- **Stated problem**
Quote each of the following records word for word, keeping every line as it appears.

- **Entries shown**
▼

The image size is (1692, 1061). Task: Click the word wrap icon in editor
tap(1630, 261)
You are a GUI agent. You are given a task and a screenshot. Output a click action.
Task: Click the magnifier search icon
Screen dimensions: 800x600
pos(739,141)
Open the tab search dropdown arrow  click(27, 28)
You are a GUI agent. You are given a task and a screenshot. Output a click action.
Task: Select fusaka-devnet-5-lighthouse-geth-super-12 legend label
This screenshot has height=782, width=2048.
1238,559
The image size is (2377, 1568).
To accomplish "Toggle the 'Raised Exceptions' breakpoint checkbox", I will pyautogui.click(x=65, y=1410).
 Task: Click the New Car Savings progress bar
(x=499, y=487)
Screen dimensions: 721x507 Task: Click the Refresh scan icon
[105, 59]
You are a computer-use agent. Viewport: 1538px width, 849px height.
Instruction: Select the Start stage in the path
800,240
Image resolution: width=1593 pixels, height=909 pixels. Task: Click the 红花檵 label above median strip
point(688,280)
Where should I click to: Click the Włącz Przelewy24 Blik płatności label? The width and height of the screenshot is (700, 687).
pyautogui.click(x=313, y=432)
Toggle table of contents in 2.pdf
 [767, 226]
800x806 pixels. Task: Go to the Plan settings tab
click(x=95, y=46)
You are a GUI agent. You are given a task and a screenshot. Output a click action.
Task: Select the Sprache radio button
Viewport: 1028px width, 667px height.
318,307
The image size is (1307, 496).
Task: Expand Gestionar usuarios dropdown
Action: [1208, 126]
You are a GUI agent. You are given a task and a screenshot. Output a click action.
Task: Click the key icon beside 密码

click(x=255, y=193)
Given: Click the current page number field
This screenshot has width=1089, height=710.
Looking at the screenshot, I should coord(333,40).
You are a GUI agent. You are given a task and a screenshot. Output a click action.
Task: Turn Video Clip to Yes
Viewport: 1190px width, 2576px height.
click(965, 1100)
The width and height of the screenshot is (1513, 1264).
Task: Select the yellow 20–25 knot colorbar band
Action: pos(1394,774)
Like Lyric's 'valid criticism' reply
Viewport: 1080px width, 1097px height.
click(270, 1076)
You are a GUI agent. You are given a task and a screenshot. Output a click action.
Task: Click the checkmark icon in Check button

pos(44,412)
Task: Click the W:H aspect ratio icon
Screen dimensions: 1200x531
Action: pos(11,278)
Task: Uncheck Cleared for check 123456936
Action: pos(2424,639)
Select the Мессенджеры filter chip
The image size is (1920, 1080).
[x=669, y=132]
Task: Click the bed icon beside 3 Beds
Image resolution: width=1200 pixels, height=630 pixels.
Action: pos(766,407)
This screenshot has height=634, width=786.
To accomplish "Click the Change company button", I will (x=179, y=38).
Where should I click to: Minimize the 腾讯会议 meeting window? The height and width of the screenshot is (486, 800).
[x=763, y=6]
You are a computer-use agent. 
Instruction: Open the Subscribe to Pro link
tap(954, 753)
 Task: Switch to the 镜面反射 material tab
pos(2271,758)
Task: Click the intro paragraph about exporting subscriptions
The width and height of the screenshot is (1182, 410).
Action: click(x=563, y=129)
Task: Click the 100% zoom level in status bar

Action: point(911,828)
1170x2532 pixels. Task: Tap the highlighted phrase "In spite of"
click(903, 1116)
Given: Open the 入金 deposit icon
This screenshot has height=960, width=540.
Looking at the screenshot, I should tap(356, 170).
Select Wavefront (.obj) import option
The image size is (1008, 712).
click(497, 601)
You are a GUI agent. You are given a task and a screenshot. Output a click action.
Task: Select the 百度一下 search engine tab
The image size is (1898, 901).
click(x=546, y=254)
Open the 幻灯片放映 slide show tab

▲

- **Output of the exercise**
The image size is (1692, 1061). Task: Click the word wrap icon in editor
tap(1630, 261)
You are a GUI agent. You are given a task and a screenshot. Output a click action.
Task: Click the magnifier search icon
Screen dimensions: 800x600
pos(739,141)
Open the tab search dropdown arrow  click(27, 28)
You are a GUI agent. You are given a task and a screenshot. Output a click action.
Task: Select fusaka-devnet-5-lighthouse-geth-super-12 legend label
This screenshot has height=782, width=2048.
1238,559
The image size is (2377, 1568).
To accomplish "Toggle the 'Raised Exceptions' breakpoint checkbox", I will pyautogui.click(x=65, y=1410).
 Task: Click the New Car Savings progress bar
(x=499, y=487)
Screen dimensions: 721x507 Task: Click the Refresh scan icon
[105, 59]
You are a computer-use agent. Viewport: 1538px width, 849px height.
Instruction: Select the Start stage in the path
800,240
Image resolution: width=1593 pixels, height=909 pixels. Task: Click the 红花檵 label above median strip
point(688,280)
Where should I click to: Click the Włącz Przelewy24 Blik płatności label? The width and height of the screenshot is (700, 687).
pyautogui.click(x=313, y=432)
Toggle table of contents in 2.pdf
 [767, 226]
800x806 pixels. Task: Go to the Plan settings tab
click(x=95, y=46)
You are a GUI agent. You are given a task and a screenshot. Output a click action.
Task: Select the Sprache radio button
Viewport: 1028px width, 667px height.
318,307
The image size is (1307, 496).
Task: Expand Gestionar usuarios dropdown
Action: [1208, 126]
You are a GUI agent. You are given a task and a screenshot. Output a click action.
Task: Click the key icon beside 密码

click(x=255, y=193)
Given: Click the current page number field
This screenshot has width=1089, height=710.
Looking at the screenshot, I should coord(333,40).
You are a GUI agent. You are given a task and a screenshot. Output a click action.
Task: Turn Video Clip to Yes
Viewport: 1190px width, 2576px height.
click(965, 1100)
The width and height of the screenshot is (1513, 1264).
Task: Select the yellow 20–25 knot colorbar band
Action: pos(1394,774)
Like Lyric's 'valid criticism' reply
Viewport: 1080px width, 1097px height.
click(270, 1076)
You are a GUI agent. You are given a task and a screenshot. Output a click action.
Task: Click the checkmark icon in Check button

pos(44,412)
Task: Click the W:H aspect ratio icon
Screen dimensions: 1200x531
Action: pos(11,278)
Task: Uncheck Cleared for check 123456936
Action: pos(2424,639)
Select the Мессенджеры filter chip
The image size is (1920, 1080).
[x=669, y=132]
Task: Click the bed icon beside 3 Beds
Image resolution: width=1200 pixels, height=630 pixels.
Action: pos(766,407)
This screenshot has height=634, width=786.
To accomplish "Click the Change company button", I will (x=179, y=38).
Where should I click to: Minimize the 腾讯会议 meeting window? The height and width of the screenshot is (486, 800).
[x=763, y=6]
You are a computer-use agent. 
Instruction: Open the Subscribe to Pro link
tap(954, 753)
 Task: Switch to the 镜面反射 material tab
pos(2271,758)
Task: Click the intro paragraph about exporting subscriptions
The width and height of the screenshot is (1182, 410).
Action: click(x=563, y=129)
Task: Click the 100% zoom level in status bar

Action: point(911,828)
1170x2532 pixels. Task: Tap the highlighted phrase "In spite of"
click(903, 1116)
Given: Open the 入金 deposit icon
This screenshot has height=960, width=540.
Looking at the screenshot, I should tap(356, 170).
Select Wavefront (.obj) import option
The image size is (1008, 712).
click(497, 601)
You are a GUI agent. You are given a task and a screenshot. Output a click action.
Task: Select the 百度一下 search engine tab
The image size is (1898, 901).
click(x=546, y=254)
Open the 幻灯片放映 slide show tab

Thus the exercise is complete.